■ GOAL:
Reproduce only the records from the line with "cliquez ici (87, 171)" to the line with "Les autorisations super", replacing "Campagnes" with "Campaigns" and leaving everything else unchanged.

*** DATASET EXCERPTS

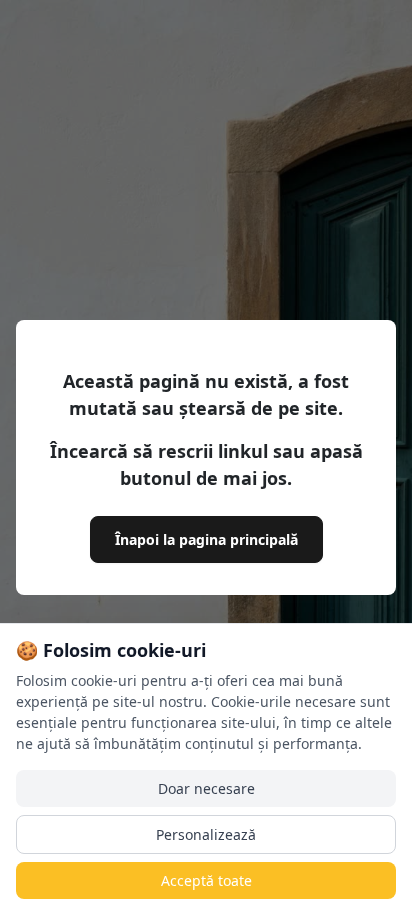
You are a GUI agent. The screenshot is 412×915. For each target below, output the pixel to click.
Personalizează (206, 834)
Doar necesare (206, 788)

******
*** DATASET EXCERPTS

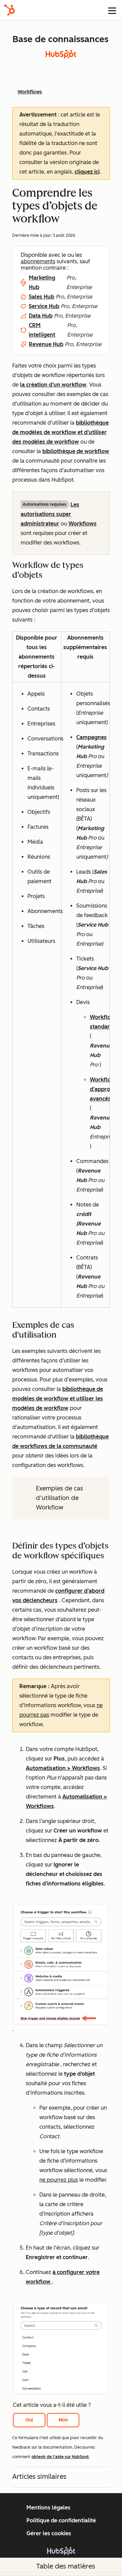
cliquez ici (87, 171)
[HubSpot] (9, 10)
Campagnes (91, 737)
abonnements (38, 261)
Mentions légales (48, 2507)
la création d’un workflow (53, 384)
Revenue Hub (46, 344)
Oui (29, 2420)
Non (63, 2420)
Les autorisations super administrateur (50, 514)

******

■ SOLUTION FOR THIS EXERCISE:
cliquez ici (87, 171)
[HubSpot] (9, 10)
Campaigns (91, 737)
abonnements (38, 261)
Mentions légales (48, 2507)
la création d’un workflow (53, 384)
Revenue Hub (46, 344)
Oui (29, 2420)
Non (63, 2420)
Les autorisations super administrateur (50, 514)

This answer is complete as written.